The Commerce Department reported earlier this morning that housing starts had just increased slightly in August, coming in at an annualized rate of 891,000 homes. Expectations had been for a gain to 915,000 homes. Worse, the initially estimated July starts number of 896,000 homes was revised down to 883,000 units.

However, the latest number was still 19% above the August, 2012 starts level of 749,000 homes. The slowing month-to-month pace, meanwhile, was mainly focused on the multi-family sector, where such units fell last month, coming in at an annual rate of 252,000 homes down from the prior month's estimated total of 278,000 homes.

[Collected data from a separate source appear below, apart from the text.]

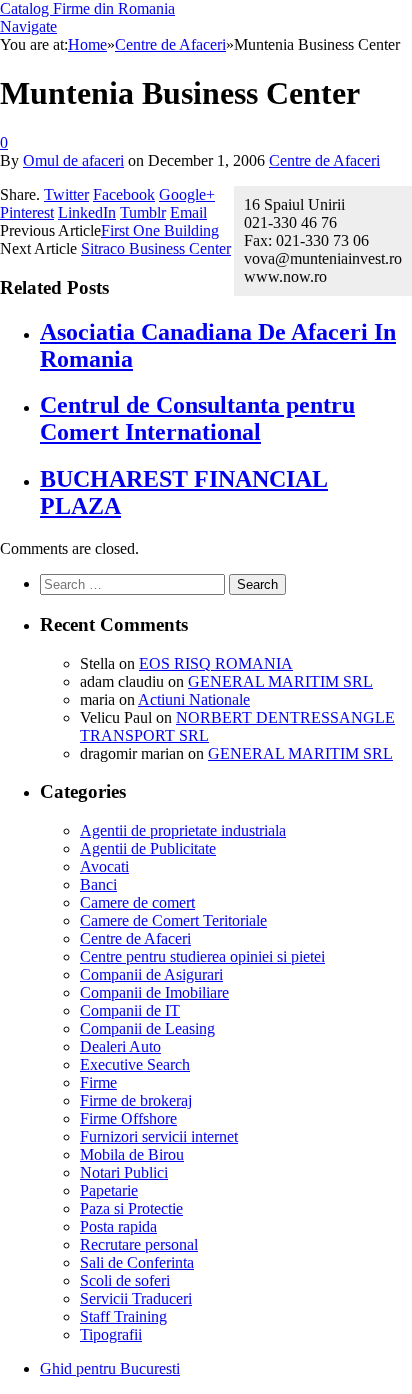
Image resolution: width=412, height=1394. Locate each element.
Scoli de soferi (125, 1280)
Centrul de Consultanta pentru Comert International (197, 418)
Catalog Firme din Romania (87, 8)
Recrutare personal (139, 1244)
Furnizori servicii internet (159, 1136)
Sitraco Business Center (156, 248)
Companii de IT (130, 1010)
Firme (98, 1082)
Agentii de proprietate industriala (183, 830)
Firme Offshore (128, 1118)
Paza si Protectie (131, 1208)
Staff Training (123, 1316)
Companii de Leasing (147, 1028)
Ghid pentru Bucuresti (110, 1368)
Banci (98, 884)
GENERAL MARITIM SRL (280, 681)
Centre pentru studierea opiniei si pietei (202, 956)
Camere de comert (137, 902)
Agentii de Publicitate (148, 848)
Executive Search (135, 1064)
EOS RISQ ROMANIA (216, 663)
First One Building (160, 230)
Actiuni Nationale (194, 699)
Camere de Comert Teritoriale (173, 920)
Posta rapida (118, 1226)
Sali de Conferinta (137, 1262)
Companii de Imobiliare (154, 992)
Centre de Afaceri (324, 160)
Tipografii (111, 1334)
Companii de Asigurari (151, 974)
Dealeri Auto (120, 1046)
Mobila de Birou (132, 1154)
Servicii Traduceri (136, 1298)
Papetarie (109, 1190)
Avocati (104, 866)
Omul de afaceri (73, 160)
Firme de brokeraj (136, 1100)
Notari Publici (124, 1172)
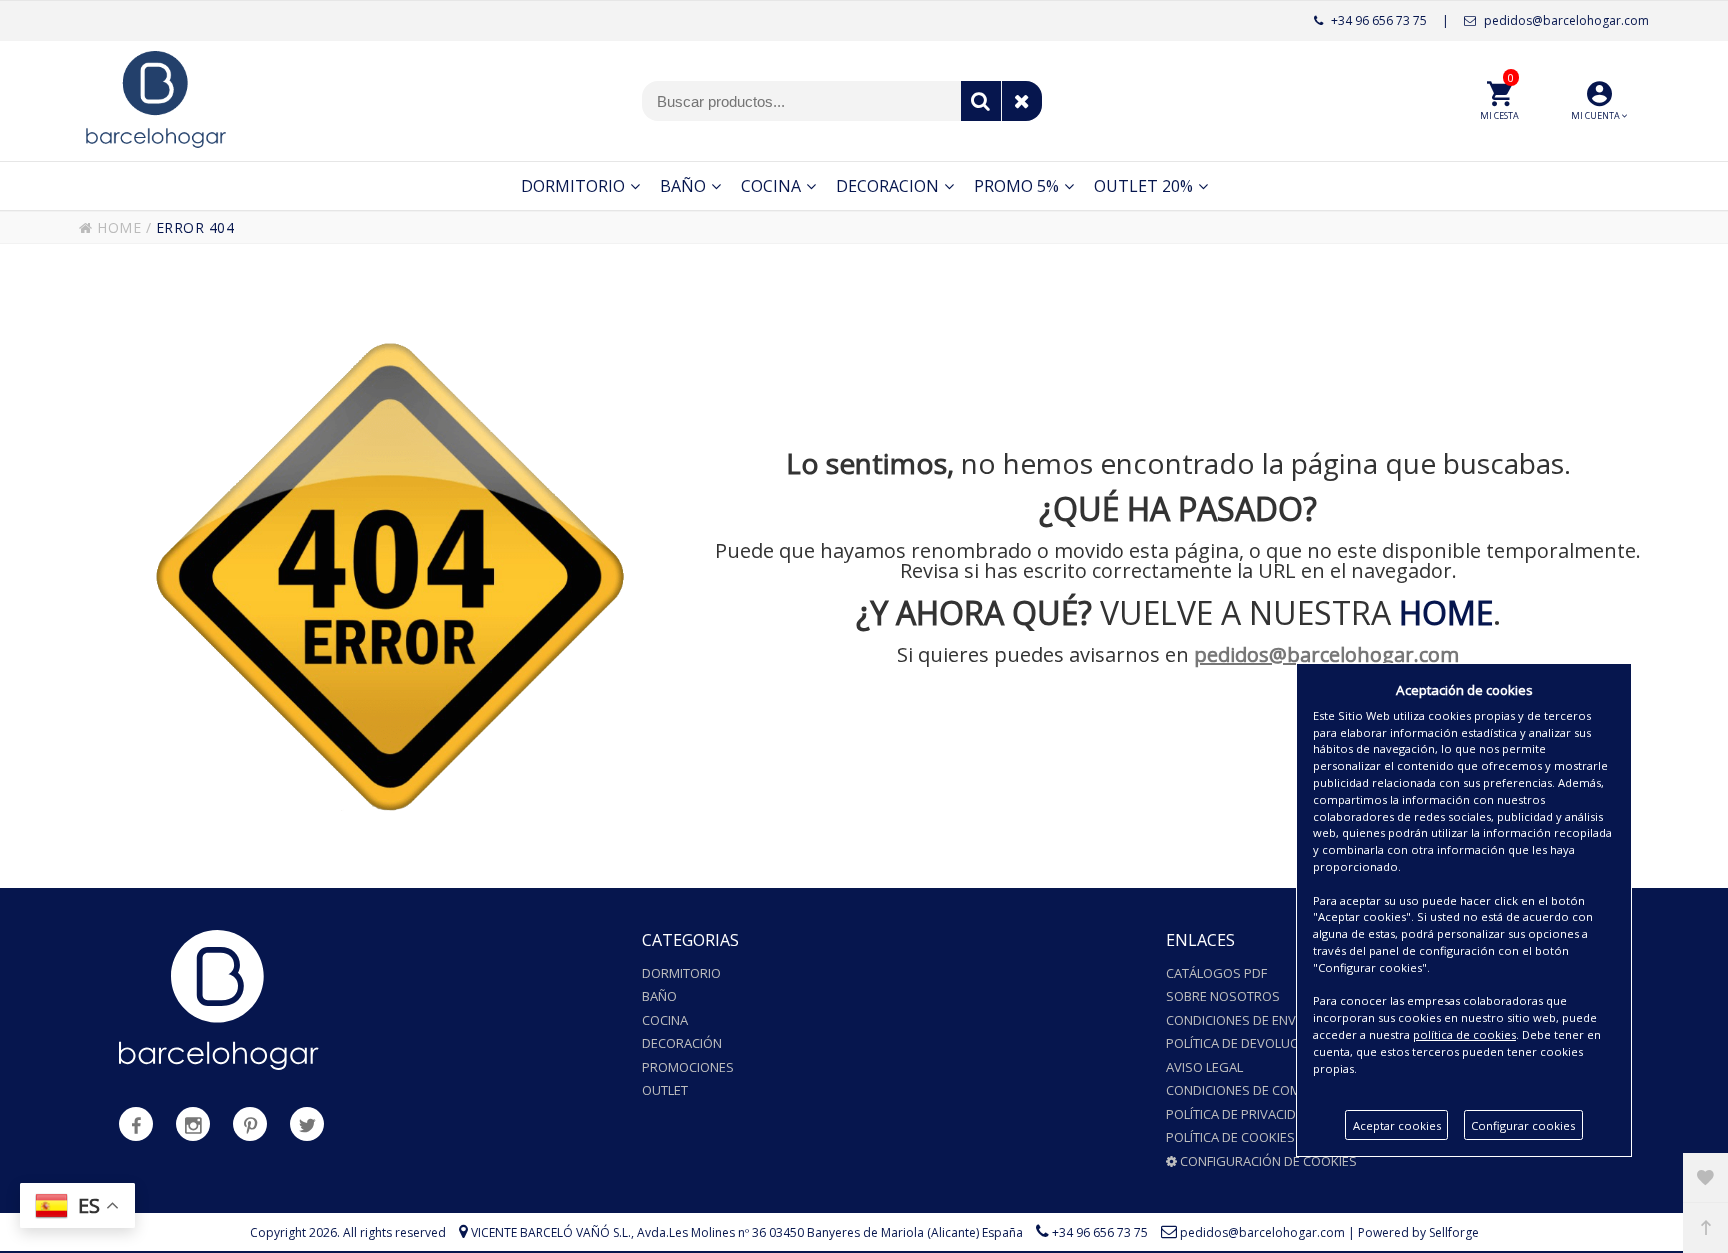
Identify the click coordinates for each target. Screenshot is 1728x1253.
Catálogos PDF (1216, 973)
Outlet (665, 1090)
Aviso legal (1204, 1067)
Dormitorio (681, 973)
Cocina (665, 1020)
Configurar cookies (1523, 1125)
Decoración (682, 1043)
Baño (659, 996)
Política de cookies (1230, 1137)
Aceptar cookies (1397, 1125)
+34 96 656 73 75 (1377, 20)
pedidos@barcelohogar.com (1565, 20)
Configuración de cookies (1267, 1161)
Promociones (688, 1067)
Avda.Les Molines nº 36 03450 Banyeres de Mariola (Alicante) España (830, 1232)
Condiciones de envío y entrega (1272, 1020)
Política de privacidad (1239, 1114)
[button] (1599, 101)
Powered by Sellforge (1418, 1232)
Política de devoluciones (1250, 1043)
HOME (117, 227)
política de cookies (1464, 1034)
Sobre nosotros (1223, 996)
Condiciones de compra (1245, 1090)
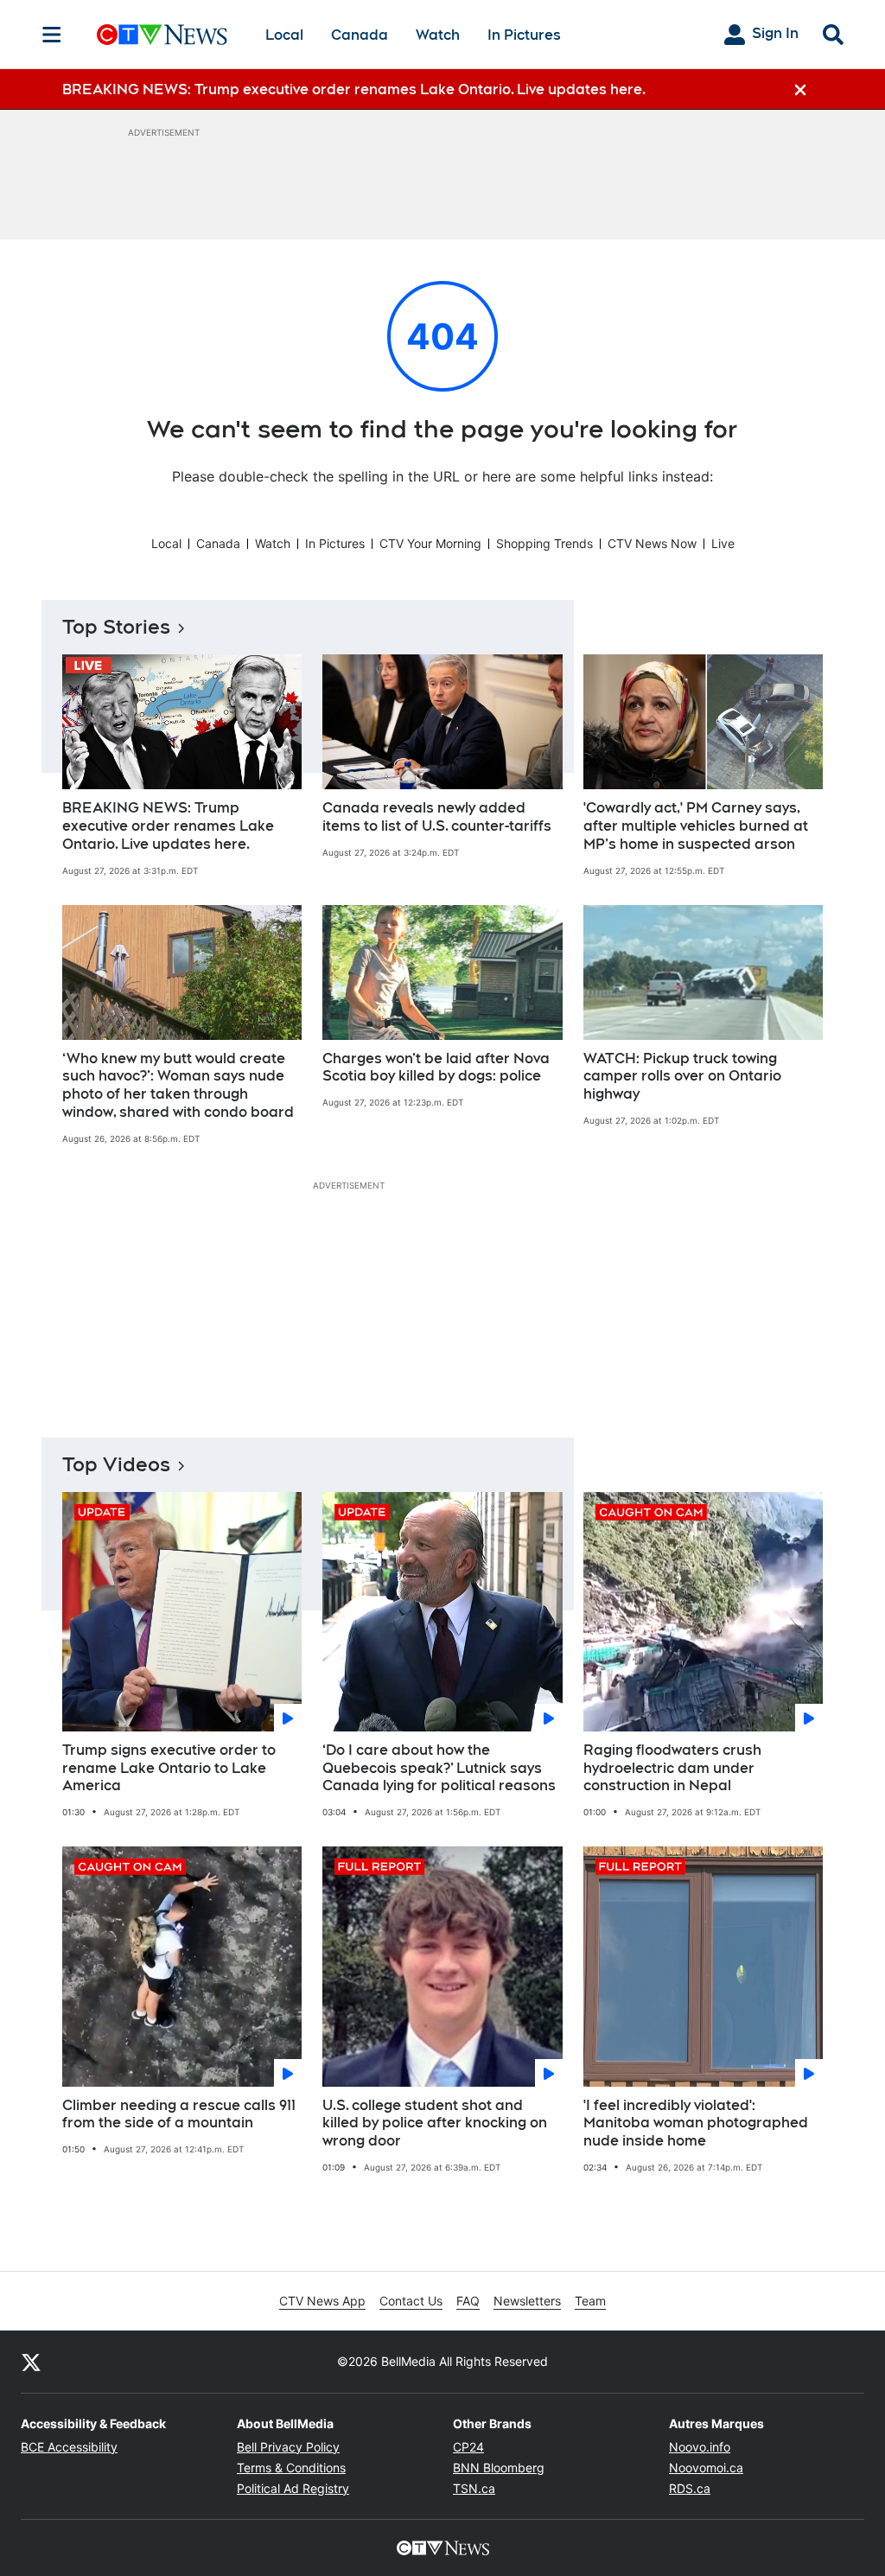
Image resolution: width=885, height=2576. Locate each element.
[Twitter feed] (31, 2361)
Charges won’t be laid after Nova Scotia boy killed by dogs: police (436, 1067)
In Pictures (524, 35)
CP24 (468, 2446)
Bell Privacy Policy (288, 2446)
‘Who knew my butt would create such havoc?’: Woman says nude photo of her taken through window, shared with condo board (178, 1085)
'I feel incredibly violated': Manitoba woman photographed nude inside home (695, 2123)
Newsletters (527, 2300)
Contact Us (410, 2300)
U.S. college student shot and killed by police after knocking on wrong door (434, 2123)
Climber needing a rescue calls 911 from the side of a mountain (179, 2114)
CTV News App (322, 2300)
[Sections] (52, 34)
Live (723, 543)
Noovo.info (699, 2446)
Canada (359, 35)
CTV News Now (652, 543)
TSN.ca (474, 2488)
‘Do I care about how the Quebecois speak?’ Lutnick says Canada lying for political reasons (439, 1768)
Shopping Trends (544, 543)
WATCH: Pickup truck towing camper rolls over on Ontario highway (682, 1076)
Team (590, 2300)
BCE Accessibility (69, 2446)
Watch (438, 35)
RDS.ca (689, 2488)
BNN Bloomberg (498, 2467)
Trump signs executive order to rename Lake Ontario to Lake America (169, 1768)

As to building permits, they declined last month, falling from July's unadjusted 954,000 homes to 918,000 units in August. A flattish reading had been the consensus forecast.

Importantly, the August permits number of 918,000 matched the lowest level since March when permits had come in at 890,000. Here, too, though, the latest number was up sharply from a year earlier when starts had totaled just 827,000 units.

As to housing starts, the 891,000 number was well down from the year's peak of 1,005,000 reached in March, but was also well above the year's low point, hit in June, when starts had totaled just 835,000 homes.

Breaking the report down by region, starts fell 8.2% in the Northeast and 3.3% in the Midwest, the country's two smallest regions, and dropped by 10.9% in the West, the second largest locale, gaining only in the South, with an imposing increase of 12.0% last month. 

Taken as a whole, the report was mildly disappointing. However, looked at another way, the flattening out in starts could serve to keep inventories in check and thereby provide some solid underpinning to prices.

 At the time of this article's writing, the author did not have positions in any of the companies mentioned.